Food security is a major issue for China for political and historical reasons. One to watch.
A Reuters report this week noted that nearly 3.33 million hectares (eight million acres) of Chinese farmland are too polluted to grow crops. The article, which was re-posted by the state-run China Daily news site, quoted Wang Shiyuan, China’s vice minister of land and resources. Wang says that the government is determined to address the issue of polluted farmland, and will commit “tens of billions of yuan” each year to help return the land to a usable state.
Food security is a major concern for Chinese leaders, and worries over this issue already had the potential to severely slow down other planned reforms such as urbanization.
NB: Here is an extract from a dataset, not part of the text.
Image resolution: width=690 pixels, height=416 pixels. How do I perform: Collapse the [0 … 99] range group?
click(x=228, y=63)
The announcement on China’s pollution levels further complicates the balance of preserving farmland and speeding up urbanization. Wang Shiyuan noted that the amount of polluted land represents nearly 2 percent of the country’s arable land, which is not something the Chinese government can ignore. China’s per capita arable land area is already less than half of the world average — the country simply can’t afford to lose any more land to pollution.
China’s government wants to ensure enough arable land is left reserved for farming, and the large swath of polluted fields cuts into that amount. Xinhua reports that China’s arable land survey counted about 135.4 million hectares (334.6 million acres) of farmland — but after removing from that count land reserved for “forest and pasture restoration” as well as land too polluted for crop-growing, the “actual available arable land was just slightly above the government’s red-line” of preserving 120 million hectares (296 million acres) of usable farm land. In other words, pollution is presenting a dangerous threat to one of the government’s highest priorities.
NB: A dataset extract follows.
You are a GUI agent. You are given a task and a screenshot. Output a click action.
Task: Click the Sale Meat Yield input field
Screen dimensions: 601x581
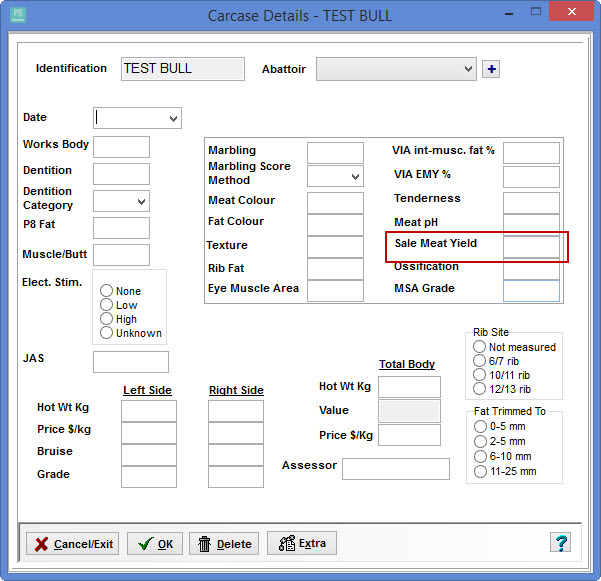coord(531,246)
This presents a tough choice for Chinese leaders: let the land lie farrow and risk disrupting food supplies, or allow crops to be grown on tainted soil. Wang’s remarks show the government is leaning towards the former. Tainted crops have already caused scares among China’s citizens. A report by Guangzhou in May found that nearly half the rice in the cities’ restaurants had excessive levels of the heavy metal cadmium. The city’s residents were outraged when the report was published. The rice in Guangzhou was linked to polluted plots in Hunan province, which produces 11 percent of China’s total rice each year. Caixin published an article arguing that cover-ups by both local and provincial governments allowed the problem to spread before it exploded into the public consciousness in late spring 2013.
In a way, Wang’s public report could actually be good news for environmental advocates. For one, it shows that the central government is taking the problem seriously, and might be taking steps to increase transparency in the tracking and reporting of soil and water pollution. Even more importantly, food security is a non-negotiable for China’s government and pollution becoming a serious impediment to ensuring a steady supply of crops. Now China’s leaders will be more willing to make the hard choices necessary to clean up the land and water pollution in China’s rural areas. This might mean setting strict new pollution limits for businesses, or even closing down factories that operate close to farmland.
Unfortunately, however, the food security crisis could also negatively impact the environment. Chinadialogue reported back in November that the government was letting reforestation subsidies (money paid to farmers who plant trees on their land) expire over food security concerns. Wang’s remarks seem to promise that some land is being kept in reserve for reforestation and the creation of pasture land. If China’s arable land continues to creep down towards the “red line,” it will be very tempting for the government to reclaim this land for agriculture — which Chinadialogue argues will speed up desertification, putting China at risk in other ways.